Here's an excerpt of the President's closing remarks at the Fiscal Responsibility Summit. After being thanked "for bringing us together", he started with: "
I'm going to keep on talking to Eric Cantor. Some day, sooner or later, he is going to say, boy, Obama had a good idea. (Laughter.) It's going to happen. You watch, you watch."
"
Obama (not you) had a good idea". Some may take that as signaling a retreat. To me it reads more like a threat: Eric we have your measure.
Next came a lengthy explanation of the need for a stimulus and the failure of bipartisanship. In an exceptionally clear exposition, designed to catch the ears of fiscal conservatives, amongst others, there are some unpolished gems. Unpolished? Yes, because as yet they have not been fashioned into shining daggers. My notes in italics.
I just want to be very clear about this. I've said it to the governors this morning and I've said it to my staff in the past: We chose to move forward on a recovery package because there was a strong sense among the vast majority of economists that
if we did not try to fill a $1 trillion-a-year hole in demand, because of the drastic pulling back of businesses and consumers, that the recession would get worse, unemployment would increase, and as a consequence,
tax revenues would go down, and the long-term deficit and debt projections would be even higher. That was the basis for the decision.(Note to conservatives - A vote against the recovery plan was a vote to increase the deficit and debt)It was not ideologically driven.
I have no interest in making government bigger for the sake of it. I've got more than enough on my plate, as Lindsey knows, between Afghanistan and Iraq and issues of terrorism that if the private sector was just humming along and we could just make government more efficient and not have to worry about this financial crisis, I would love that. But that's not the circumstance we find ourselves in. So I made the best judgment about the need for us to move forward on a recovery package.
(Big Government is not a end in itself - Democratic orthodoxy since I don't know when, but then comes the National Security Card - spending that Republican hawks have never had a problem with. The implications is clear: petty gamesmanship about vital spending, when as the GOP used to like to say "There's a War On.")There were some differences, significant differences between the parties about this. I would suggest that if you look at the differences, they amounted to maybe 10, maybe 15 percent of the total package. There wasn't a lot of argument about countercyclical payments to states to make sure that people had extended unemployment insurance or food stamps There wasn't a lot of disagreement about some of the infrastructure that needs to be repaired, and there wasn't a lot of disagreement on the tax cut front -- 15, 20 percent of it, there were some disagreements about.
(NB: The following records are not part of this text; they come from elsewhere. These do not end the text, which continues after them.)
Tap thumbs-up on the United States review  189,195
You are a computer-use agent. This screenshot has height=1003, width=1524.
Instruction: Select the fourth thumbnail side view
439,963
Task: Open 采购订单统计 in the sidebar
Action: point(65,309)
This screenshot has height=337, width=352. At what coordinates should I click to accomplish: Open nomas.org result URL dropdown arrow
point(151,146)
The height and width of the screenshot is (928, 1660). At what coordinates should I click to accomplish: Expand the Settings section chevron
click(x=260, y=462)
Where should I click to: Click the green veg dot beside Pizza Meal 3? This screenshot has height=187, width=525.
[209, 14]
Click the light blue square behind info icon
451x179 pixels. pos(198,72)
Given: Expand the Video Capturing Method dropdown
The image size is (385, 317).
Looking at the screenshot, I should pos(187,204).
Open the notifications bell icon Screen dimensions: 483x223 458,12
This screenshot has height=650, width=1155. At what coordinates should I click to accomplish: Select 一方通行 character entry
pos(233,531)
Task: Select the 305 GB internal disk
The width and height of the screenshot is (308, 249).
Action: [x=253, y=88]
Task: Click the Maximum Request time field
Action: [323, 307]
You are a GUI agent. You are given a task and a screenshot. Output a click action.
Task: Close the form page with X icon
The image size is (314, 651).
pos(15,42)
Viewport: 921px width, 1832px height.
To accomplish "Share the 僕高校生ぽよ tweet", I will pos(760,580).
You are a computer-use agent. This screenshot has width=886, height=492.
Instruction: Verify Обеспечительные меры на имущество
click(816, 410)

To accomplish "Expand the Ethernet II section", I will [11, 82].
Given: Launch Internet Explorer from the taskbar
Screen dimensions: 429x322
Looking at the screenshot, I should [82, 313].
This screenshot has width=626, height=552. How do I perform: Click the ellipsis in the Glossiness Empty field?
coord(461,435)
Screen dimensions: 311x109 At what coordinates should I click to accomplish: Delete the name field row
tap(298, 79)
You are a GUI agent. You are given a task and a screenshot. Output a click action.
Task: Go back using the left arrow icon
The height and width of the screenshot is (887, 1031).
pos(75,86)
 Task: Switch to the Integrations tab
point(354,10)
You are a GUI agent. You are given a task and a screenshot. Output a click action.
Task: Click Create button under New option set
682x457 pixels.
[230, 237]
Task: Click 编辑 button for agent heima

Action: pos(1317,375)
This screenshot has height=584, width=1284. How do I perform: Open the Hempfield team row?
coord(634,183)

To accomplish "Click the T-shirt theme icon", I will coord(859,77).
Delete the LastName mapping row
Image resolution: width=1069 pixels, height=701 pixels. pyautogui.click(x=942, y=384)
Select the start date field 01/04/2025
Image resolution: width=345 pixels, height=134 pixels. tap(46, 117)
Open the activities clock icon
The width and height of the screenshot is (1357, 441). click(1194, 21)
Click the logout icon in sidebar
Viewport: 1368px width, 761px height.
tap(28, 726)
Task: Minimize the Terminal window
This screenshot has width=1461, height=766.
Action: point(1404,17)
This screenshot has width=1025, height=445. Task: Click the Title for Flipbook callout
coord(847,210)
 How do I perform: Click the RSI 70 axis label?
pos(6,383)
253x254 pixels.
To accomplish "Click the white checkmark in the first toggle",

(A note to Republican and Independent voters - The Congressional GOP was prepared to put job, your city, your state, your country at risk for the 10 - 15% they didn't like. They even liked 80% of the tax cuts and voted against them)(A note to Bobby Jindal - "There wasn't a lot of argument about countercyclical payments to states to make sure that people had extended unemployment insurance or food stamps". I mean no one would want to punish constituents for the recession, would they Bobby?)But the reason I make this point is that if we're going to be successful moving forward, it's important for us to distinguish between legitimate policy differences and our politics. And the reason that there is no contradiction, from my perspective, in doing the recovery package first but now focusing on the medium and long term, is because our hope is that this economy starts recovering. We will have taken a hit, in terms of our debt and our deficit. But as Bob Greenstein said,
the recovery package will account for about one-tenth of 1 percent of our long-term debt. The real problems are the structural deficits and the structural debt that we've been accumulating and all of us are complicit in.
(The recovery package is too big? "One-tenth of 1 percent of our long-term debt"? I mean, how did the National Debt ever get to be so huge? "All of us are complicit" says Barack, but as the President hones his great communicator skills, no doubt he will get around to explaining that some are more complicit than others.)http://www.whitehouse.gov/the_press_office/Remarks-by-the-President-in-question-and-answer-session-at-the-closing-of-the-Fiscal-Responsibility-Summit/Early in the primary season, a few Freepers saw, to their horror "the anti-Reagan" in Barack Obama. Here, unscripted, Obama is stepping up to the plate, IMO. The icing on the cake? Speaker after speaker emphasized that Health Care must be given first priority. "It's going to happen. You watch, you watch."